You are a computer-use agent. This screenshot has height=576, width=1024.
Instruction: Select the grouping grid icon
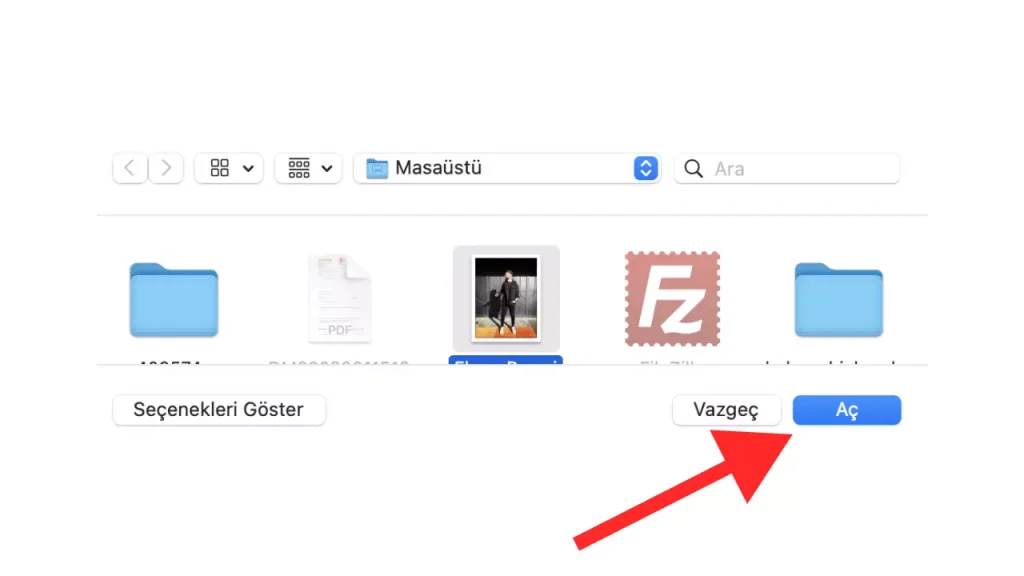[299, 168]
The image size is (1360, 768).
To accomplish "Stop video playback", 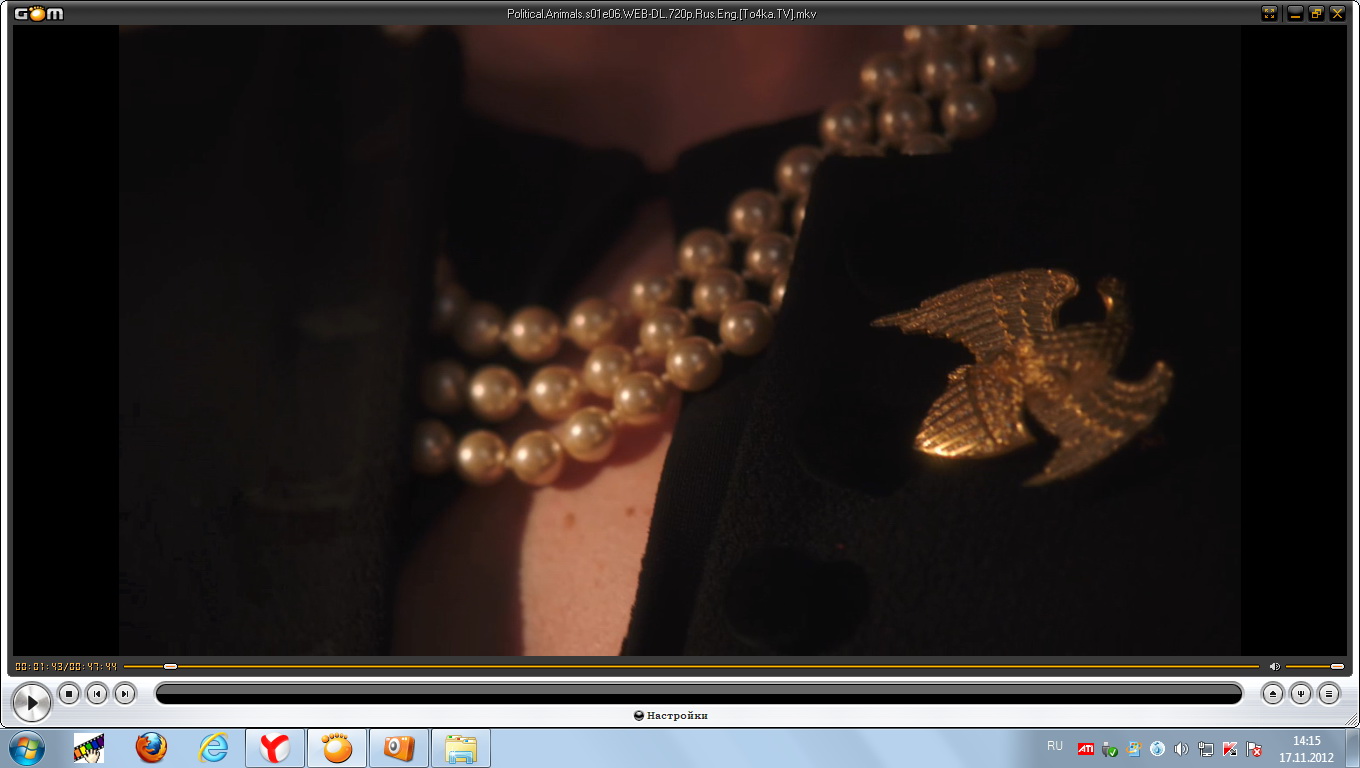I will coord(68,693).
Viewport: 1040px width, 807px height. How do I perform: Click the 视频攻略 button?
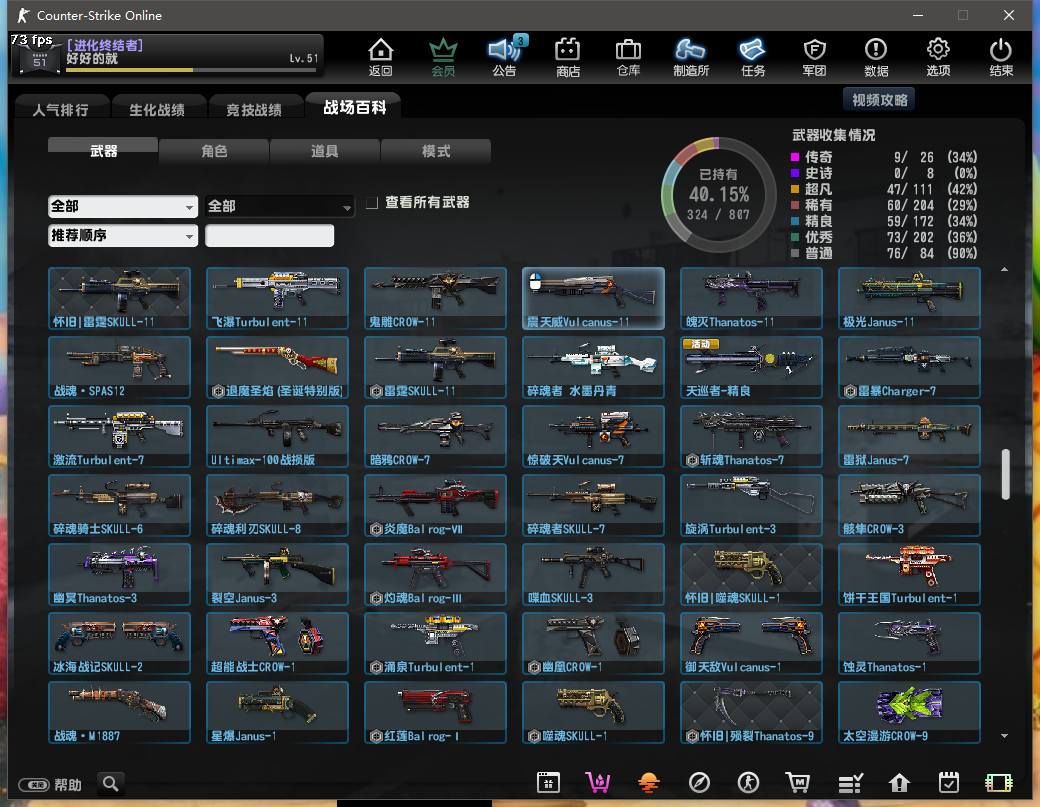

* * *

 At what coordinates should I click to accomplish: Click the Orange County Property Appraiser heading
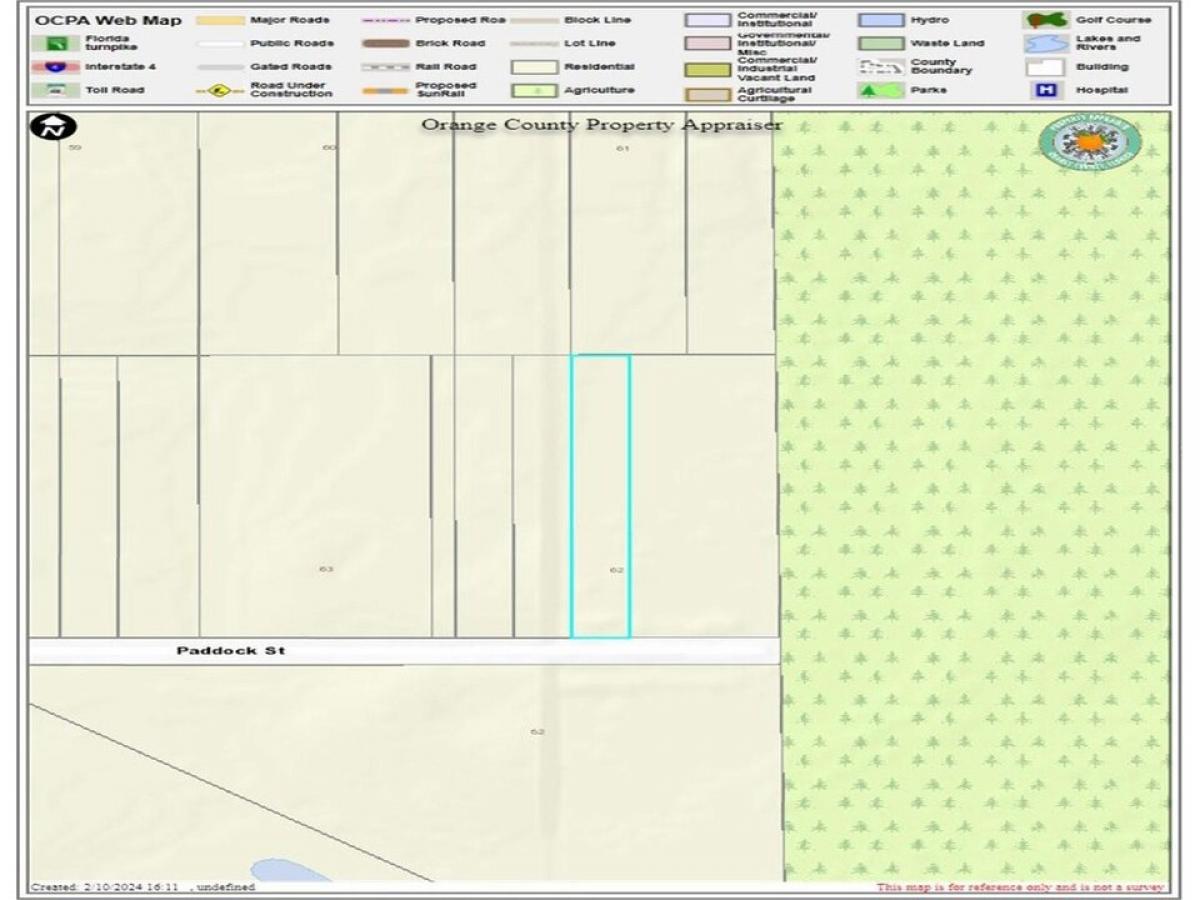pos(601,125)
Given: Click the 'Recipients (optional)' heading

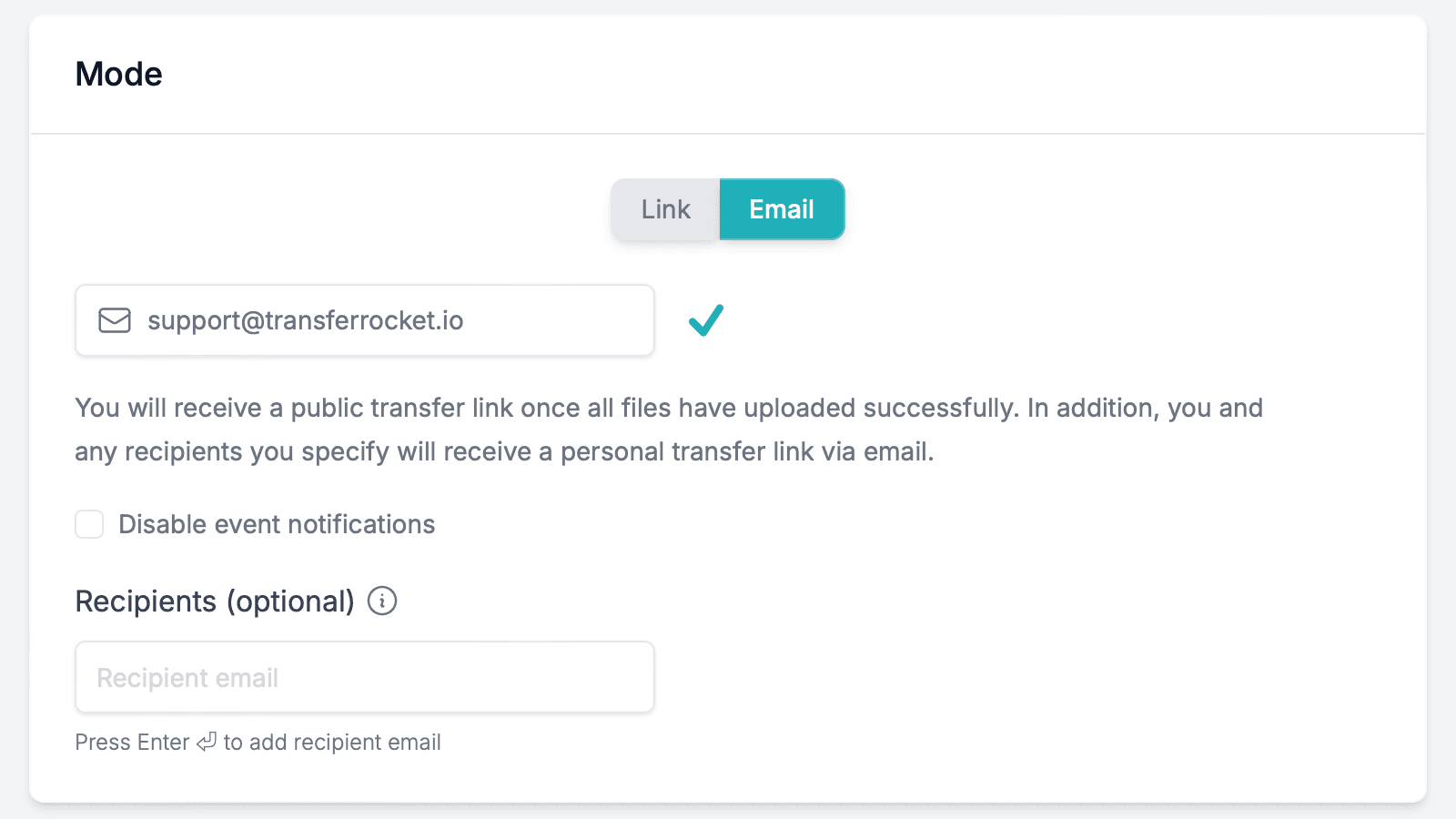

TASK STATEMENT
In the stretch of lines from the one containing "At what coordinates" through the one containing "Given: Click the", substitute "header" for "heading" and leave everything else unchanged. Reproduce only those lines, omitting the pictures.

ANSWER TO THE EXERCISE
 At what coordinates should I click to accomplish: Click the Orange County Property Appraiser header
pos(601,125)
Given: Click the 'Recipients (optional)' header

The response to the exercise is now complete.